Your task:
First find the line with "Where should I click to: Select" in the entries below, then set down exactly every line through the line with "How do I perform: Expand", that line included.

Dataset entries:

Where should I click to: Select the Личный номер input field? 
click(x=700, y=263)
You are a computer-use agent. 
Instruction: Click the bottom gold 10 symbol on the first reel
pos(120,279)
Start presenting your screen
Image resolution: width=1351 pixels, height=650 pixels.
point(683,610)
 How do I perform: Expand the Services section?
==
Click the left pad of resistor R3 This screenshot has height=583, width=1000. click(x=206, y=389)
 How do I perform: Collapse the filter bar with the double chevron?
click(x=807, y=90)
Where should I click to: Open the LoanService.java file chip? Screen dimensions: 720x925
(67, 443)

Solution to the exercise:
Where should I click to: Select the Личный номер input field? 
click(x=700, y=263)
You are a computer-use agent. 
Instruction: Click the bottom gold 10 symbol on the first reel
pos(120,279)
Start presenting your screen
Image resolution: width=1351 pixels, height=650 pixels.
point(683,610)
 How do I perform: Expand the Services section?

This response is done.